----- Text shown -----

Smolin could even be right about Leinibz, the “identity of the indiscernibles” and symmetries, but on what science is concerned is not enough to have the inspiration, you have to do the work.
“Lubos Motl’s reviews this morning”
I doubt that Motl even read the book.
I had thought that if you take all the symmetries that you can think of and the physical priciples we think should hold true and try to build a model, what you end up with is superstring theory. If superstring theory does not work, then one or more physical principle is approximate or symmetry is not applicable. Is Peter saying that no, we need to dream up of new ways the same principles can manifest themselves?
Many thanks for your review, which is mainly a statement of disagreement on points off the book’s main argument. Disagreement is fine, of course, but you don’t even mention the main ideas, nor do you critique the actual arguments the book presents for them. As a result you take the main claims out of context.

-----

**What the exercise asks**
Please reproduce the comment thread about Smolin's book in full, word for word. Work from the comment thread about Smolin's book and nothing else.

----- Dataset extract -----

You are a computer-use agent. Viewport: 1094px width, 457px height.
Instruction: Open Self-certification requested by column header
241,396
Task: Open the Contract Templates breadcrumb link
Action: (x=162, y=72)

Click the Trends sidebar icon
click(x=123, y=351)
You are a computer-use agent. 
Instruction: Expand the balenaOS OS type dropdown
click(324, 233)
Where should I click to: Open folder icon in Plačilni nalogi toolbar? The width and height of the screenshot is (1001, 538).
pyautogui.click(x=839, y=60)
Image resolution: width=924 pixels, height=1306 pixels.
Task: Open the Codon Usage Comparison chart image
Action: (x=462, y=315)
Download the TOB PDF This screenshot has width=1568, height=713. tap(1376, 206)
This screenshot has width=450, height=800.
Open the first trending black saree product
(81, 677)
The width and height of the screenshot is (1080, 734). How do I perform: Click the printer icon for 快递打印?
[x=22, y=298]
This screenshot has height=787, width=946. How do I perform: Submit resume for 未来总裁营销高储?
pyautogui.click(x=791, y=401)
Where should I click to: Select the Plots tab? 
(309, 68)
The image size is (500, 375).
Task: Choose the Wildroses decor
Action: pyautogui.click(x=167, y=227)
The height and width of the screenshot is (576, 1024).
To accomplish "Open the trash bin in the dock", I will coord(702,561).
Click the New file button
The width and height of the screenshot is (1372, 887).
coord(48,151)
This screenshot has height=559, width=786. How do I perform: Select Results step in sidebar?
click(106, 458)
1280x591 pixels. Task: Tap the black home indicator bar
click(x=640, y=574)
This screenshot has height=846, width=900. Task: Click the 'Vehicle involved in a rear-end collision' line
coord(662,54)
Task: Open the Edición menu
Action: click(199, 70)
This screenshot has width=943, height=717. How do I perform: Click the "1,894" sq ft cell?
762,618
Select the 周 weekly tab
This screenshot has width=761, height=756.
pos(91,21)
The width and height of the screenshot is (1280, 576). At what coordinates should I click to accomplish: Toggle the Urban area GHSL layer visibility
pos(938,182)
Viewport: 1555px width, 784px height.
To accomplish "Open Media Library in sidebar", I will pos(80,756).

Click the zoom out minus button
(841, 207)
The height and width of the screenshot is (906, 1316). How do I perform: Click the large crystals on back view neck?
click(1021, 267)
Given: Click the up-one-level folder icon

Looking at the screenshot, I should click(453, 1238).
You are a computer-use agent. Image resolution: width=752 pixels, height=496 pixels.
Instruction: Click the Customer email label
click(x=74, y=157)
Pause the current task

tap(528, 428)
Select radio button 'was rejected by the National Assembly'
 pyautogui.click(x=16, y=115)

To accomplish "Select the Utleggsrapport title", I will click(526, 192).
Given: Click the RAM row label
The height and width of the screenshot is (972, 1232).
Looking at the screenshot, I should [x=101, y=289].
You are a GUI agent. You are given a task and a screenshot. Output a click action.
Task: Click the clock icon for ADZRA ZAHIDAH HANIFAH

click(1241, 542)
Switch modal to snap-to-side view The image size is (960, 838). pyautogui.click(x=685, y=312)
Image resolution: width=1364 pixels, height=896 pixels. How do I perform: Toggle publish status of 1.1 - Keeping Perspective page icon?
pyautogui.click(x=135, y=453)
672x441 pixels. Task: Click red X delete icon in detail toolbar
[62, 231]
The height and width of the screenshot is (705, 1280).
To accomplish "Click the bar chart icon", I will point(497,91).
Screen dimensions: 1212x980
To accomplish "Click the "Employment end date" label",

-----

**Completed task**
Smolin could even be right about Leinibz, the “identity of the indiscernibles” and symmetries, but on what science is concerned is not enough to have the inspiration, you have to do the work.
“Lubos Motl’s reviews this morning”
I doubt that Motl even read the book.
I had thought that if you take all the symmetries that you can think of and the physical priciples we think should hold true and try to build a model, what you end up with is superstring theory. If superstring theory does not work, then one or more physical principle is approximate or symmetry is not applicable. Is Peter saying that no, we need to dream up of new ways the same principles can manifest themselves?
Many thanks for your review, which is mainly a statement of disagreement on points off the book’s main argument. Disagreement is fine, of course, but you don’t even mention the main ideas, nor do you critique the actual arguments the book presents for them. As a result you take the main claims out of context.